- _EXCERPT_
*-*-*
10-10-2011 11:08 AM
Hi all,
I have a big text file (about 140MB) containing data I need to read and save (after analysis) to a new file.
The text file contains 4 columns of data (so each row has 4 values to read).
When I try to read all the file at once I get a "Memory full" error messags.
I tried to read only a certain number of lines each time and then write it to the new file. This is done using the loop in the attached picture (this is just a portion of the code). The loop is repeated as many times as needed.
The problem is that for such big files this method is very slow and If I try to increase the number of lines to read each time, I still see the PC free memory decending slowly at the performance window....
Does anybody have a better idea how to implement this kind of task?
Thanks,
Mentos.
10-10-2011 11:28 AM
I would recommend reading the file in chunks (good size are about 10K) and process each chunk. It is possible that you will have left over data at the end of a chunk so you will need a shift regiaster to hold that last bit of data which will be prepended to the new chunk you read. if you need to process the data line by line do that after reading the large chunk and operate on the string data itself, not reading the file line by line.
10-11-2011 03:43 AM
Hi Mark,
Sorry for the late reply.
I tried your recommendations and it really works better.
*-*-*
- _WHAT YOU WILL DO_
1. In the forum thread, what chunk size is recommended for reading the file?
2. Retype the forum thread text between "I tried to read" and "kind of task?", inclusive.

- _PROVIDED RECORDS_
*-*-*
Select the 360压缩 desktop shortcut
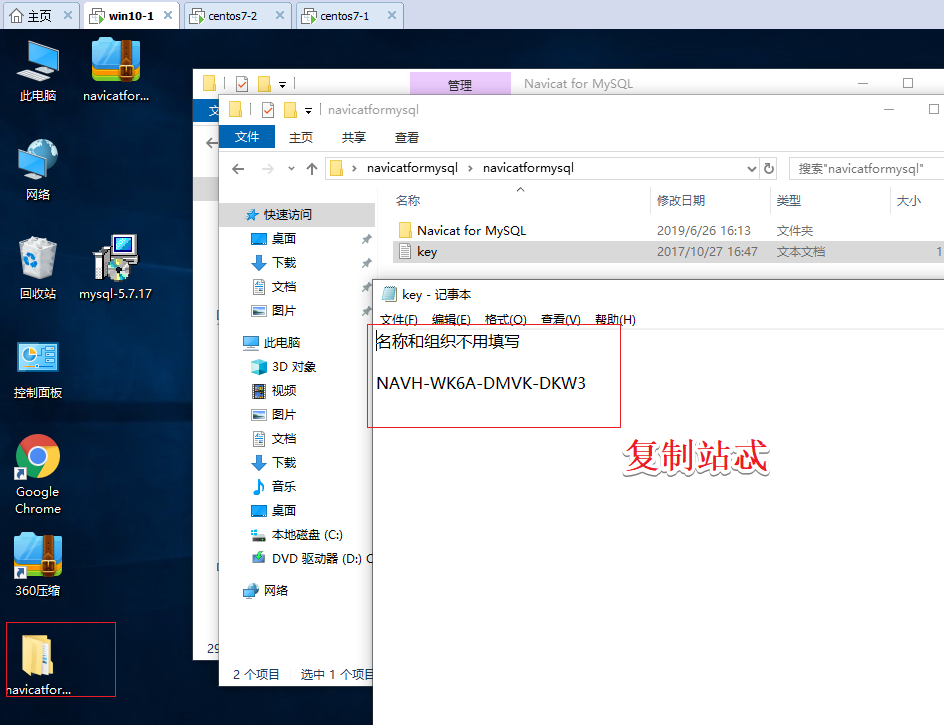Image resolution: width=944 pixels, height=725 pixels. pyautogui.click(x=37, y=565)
*-*-*
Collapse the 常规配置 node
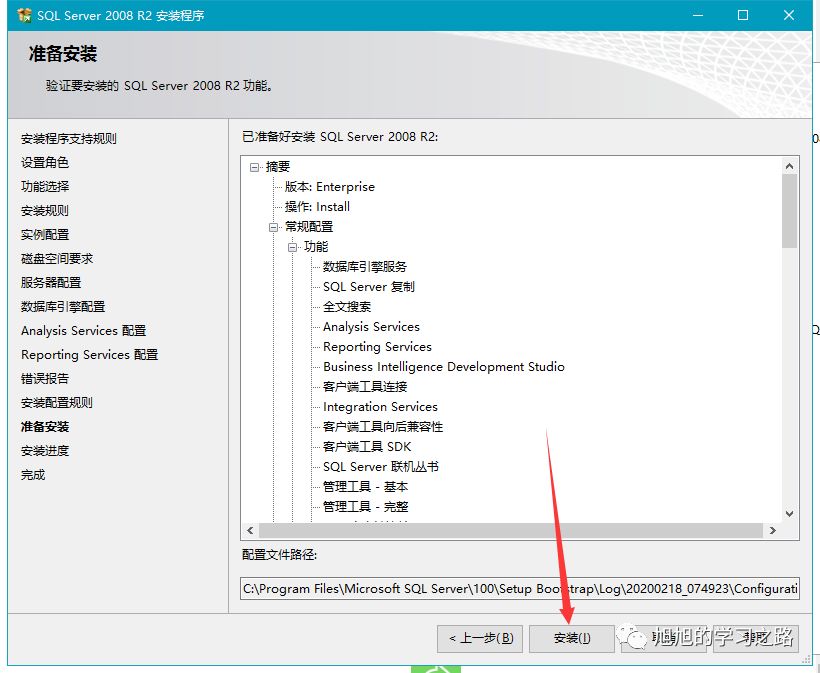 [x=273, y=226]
*-*-*
- _LIST OF SOLUTIONS_
1. About 10K.

2.
I tried to read only a certain number of lines each time and then write it to the new file. This is done using the loop in the attached picture (this is just a portion of the code). The loop is repeated as many times as needed.
The problem is that for such big files this method is very slow and If I try to increase the number of lines to read each time, I still see the PC free memory decending slowly at the performance window....
Does anybody have a better idea how to implement this kind of task?